EghtesadOnline: Information on all foreign exchange traders’ transactions must be shared with the Iranian National Tax Administration, which are subject to income tax, the organization announced on Wednesday.
“Institutional and non-institutional traders, bureaux de change, banks and financial and credit institutions and the Central Bank of Iran are mandated to share their transaction details as well as information on the identities, assets and properties of traders with INTA as per Clause 5 of National Services Law,” reads INTA’s announcement.
The organization called on traders to keep their foreign exchange transaction documents for future reference.
INTA’s announcement comes amid continuing devaluation of the rial, primarily against the euro and US dollar, and heated market demand for hard currency, according to Financial Tribune.
The rial dropped to 46,500 against the dollar in the open market late January from 37,700 in mid-2017. Stopping short of touching the psychological threshold of 48,000 on Monday, it finally bowed to the Central Bank of Iran’s heavy intervention and was quoted at 46,680 against the greenback on Tuesday.
The Central Bank of Iran announced on Tuesday a plan to issue foreign currency bonds for the first time to provide those interested in forex investment with more mainstream instruments.
CBI Governor Valiollah Seif told IRNA that by issuing foreign currency bonds, CBI aims to lure investors keen on dabbling in the foreign exchange market.
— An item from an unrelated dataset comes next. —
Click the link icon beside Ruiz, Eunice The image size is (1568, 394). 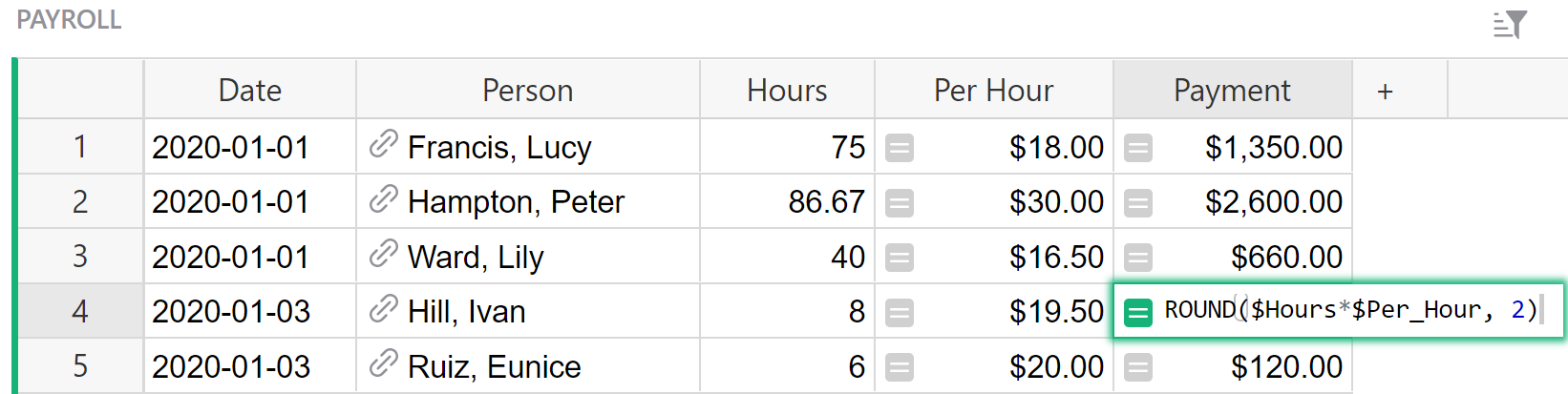point(383,364)
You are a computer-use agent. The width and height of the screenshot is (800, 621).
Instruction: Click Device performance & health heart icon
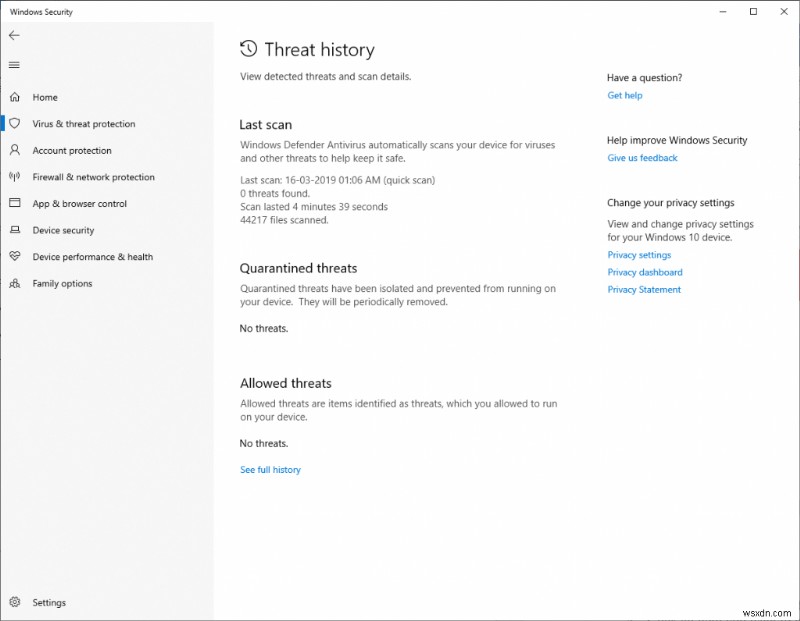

The forex bond plan will be unveiled within two weeks, he added.
Seif made the statement as part of the banks’ efforts to dissuade investors away from the forex market that is experiencing volatile days on the back of rial weakening to record lows.
He added that the National Iranian Oil Company is also planning to issue foreign currency bonds of its own, which will take place when the permits are granted.
According to Seif, CBI’s menu of currency investment includes measures that would provide safe investment options combined with reasonable yields for the public.
After repeatedly warning investors speculating about the fall of the rial that they were heading for losses because his bank could control the foreign exchange market, the CBI chief has resorted to forex bonds to curb the heated demand for hard currency.